Senate debates

Tuesday, 22 June 2010

Visit of the Vice President of the People’S Republic of China

4:12 pm

Photo of Scott LudlamScott Ludlam (WA, Australian Greens) Share this | Hansard source

Having heard those comments by the minister quite a number of times now, I would like to note that we were in quite constructive discussions with the minister’s office over these motions. Minister, it is not that you do not like foreign policy motions going through the chamber; the ones you do not like are the ones you do not like being dealt with in this fashion through the chamber. It is not appropriate to go into the details of why negotiations fell down, but suffice to say that had we been able to come to an agreement with the government they would have waved this through. I do not understand why it is that we are continually treated to this lecture about not wanting to deal with matters in this way.

What is it exactly about expressing ‘hopes for a productive visit, including a frank and wide-ranging dialogue on matters of concern to both China and Australia’ that is offensive to all the senators sitting on this side of the chamber? I simply do not understand it and I think in a way it signals the Australian government’s view that Chinese governments are somehow immature and not able to hear these kinds of comments or accept these points of view. Welcoming the Vice President of the People’s Republic of China in a motion is somehow a complex and nuanced foreign-policy position.

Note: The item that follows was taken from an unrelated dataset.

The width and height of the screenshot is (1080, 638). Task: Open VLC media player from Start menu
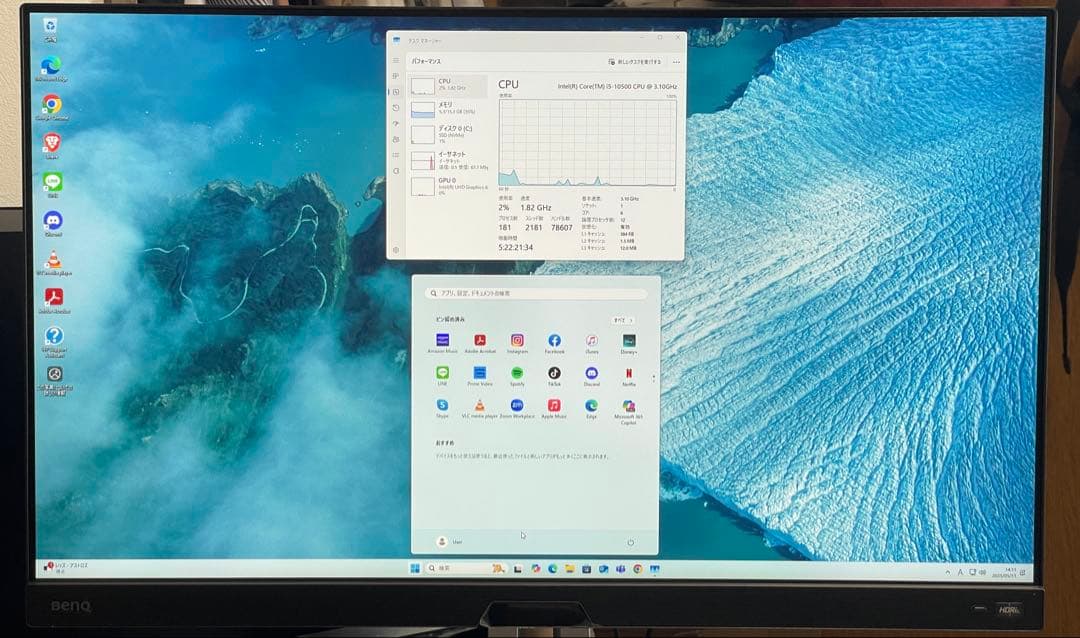pyautogui.click(x=480, y=405)
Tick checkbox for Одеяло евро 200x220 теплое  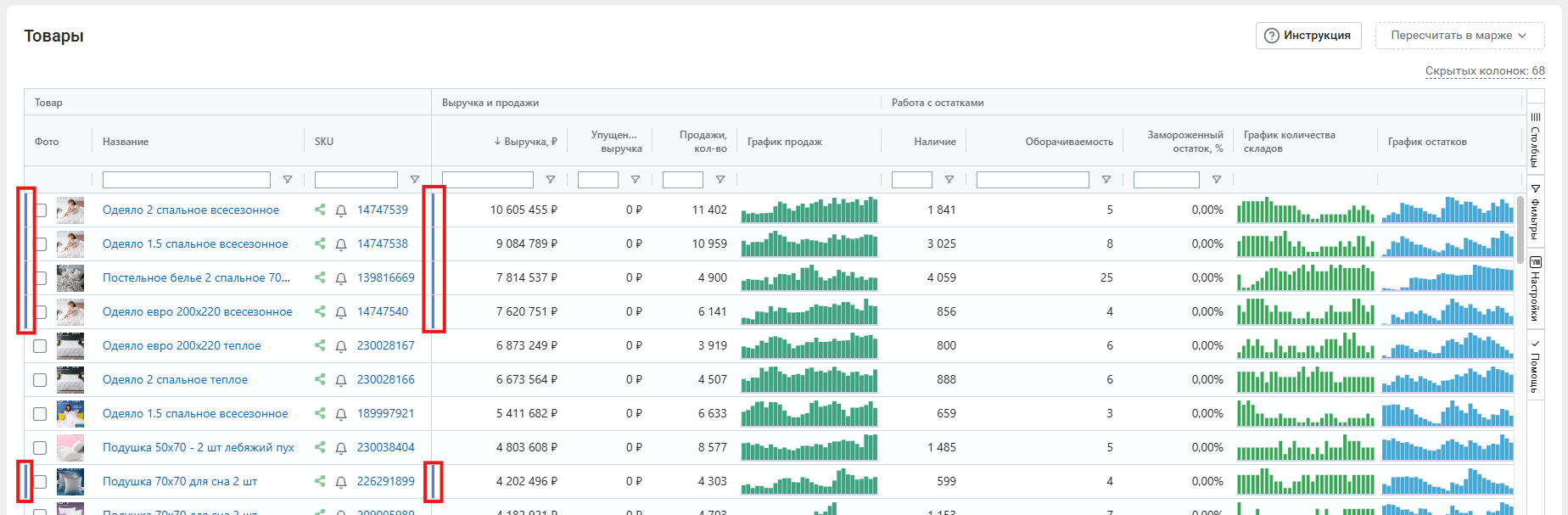(40, 346)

Part (b) of the motion ‘acknowledges the continuing concerns of the Australian people over human rights in China and Tibet’, which the minister has just stood up and told the chamber were actually raised with the Vice President when he was here. That is the entire motion, and for some reason we have the entire chamber, apart from the Greens and perhaps the crossbenchers, about to vote against a motion that is no more or less than a statement of the obvious, welcoming the Vice President to Australia. It is somewhat unbelievable that the Australian government does not see fit simply to allow this motion to proceed. I should alert the Senate that I have another, similar motion.